Records to use:
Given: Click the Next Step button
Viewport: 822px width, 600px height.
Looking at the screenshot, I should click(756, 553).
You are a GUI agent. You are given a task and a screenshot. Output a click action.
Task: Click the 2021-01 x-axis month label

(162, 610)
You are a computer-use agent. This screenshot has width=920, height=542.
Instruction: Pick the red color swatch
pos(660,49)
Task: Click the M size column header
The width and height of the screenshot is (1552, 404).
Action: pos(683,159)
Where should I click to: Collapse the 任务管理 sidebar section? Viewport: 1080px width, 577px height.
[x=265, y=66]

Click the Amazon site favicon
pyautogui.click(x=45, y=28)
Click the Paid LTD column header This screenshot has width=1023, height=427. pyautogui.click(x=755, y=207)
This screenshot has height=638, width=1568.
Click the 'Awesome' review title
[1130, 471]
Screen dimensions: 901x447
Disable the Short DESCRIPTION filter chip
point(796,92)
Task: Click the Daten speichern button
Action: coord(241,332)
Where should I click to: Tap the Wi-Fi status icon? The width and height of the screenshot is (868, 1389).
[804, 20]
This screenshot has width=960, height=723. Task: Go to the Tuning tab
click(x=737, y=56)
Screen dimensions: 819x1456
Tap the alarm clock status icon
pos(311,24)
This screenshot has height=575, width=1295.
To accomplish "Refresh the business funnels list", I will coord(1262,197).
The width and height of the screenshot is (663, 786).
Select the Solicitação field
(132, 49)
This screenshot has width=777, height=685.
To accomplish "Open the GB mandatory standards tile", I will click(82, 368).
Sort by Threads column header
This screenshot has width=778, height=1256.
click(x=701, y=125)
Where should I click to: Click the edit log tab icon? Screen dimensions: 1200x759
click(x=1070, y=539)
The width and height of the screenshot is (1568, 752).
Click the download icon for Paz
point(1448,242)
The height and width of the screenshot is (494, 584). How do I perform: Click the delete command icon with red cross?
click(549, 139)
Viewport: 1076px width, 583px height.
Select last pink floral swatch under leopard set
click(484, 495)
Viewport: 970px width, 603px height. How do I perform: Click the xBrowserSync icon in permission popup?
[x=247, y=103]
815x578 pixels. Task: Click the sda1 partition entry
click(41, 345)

Activity:
Reproduce exactly, and only, the part of the listing above that begins at the line with "Where should I click to: Collapse" and goes on through the line with "The width and height of the screenshot is (663, 786).".

Task output:
Where should I click to: Collapse the 任务管理 sidebar section? Viewport: 1080px width, 577px height.
[x=265, y=66]

Click the Amazon site favicon
pyautogui.click(x=45, y=28)
Click the Paid LTD column header This screenshot has width=1023, height=427. pyautogui.click(x=755, y=207)
This screenshot has height=638, width=1568.
Click the 'Awesome' review title
[1130, 471]
Screen dimensions: 901x447
Disable the Short DESCRIPTION filter chip
point(796,92)
Task: Click the Daten speichern button
Action: coord(241,332)
Where should I click to: Tap the Wi-Fi status icon? The width and height of the screenshot is (868, 1389).
[804, 20]
This screenshot has width=960, height=723. Task: Go to the Tuning tab
click(x=737, y=56)
Screen dimensions: 819x1456
Tap the alarm clock status icon
pos(311,24)
This screenshot has height=575, width=1295.
To accomplish "Refresh the business funnels list", I will coord(1262,197).
The width and height of the screenshot is (663, 786).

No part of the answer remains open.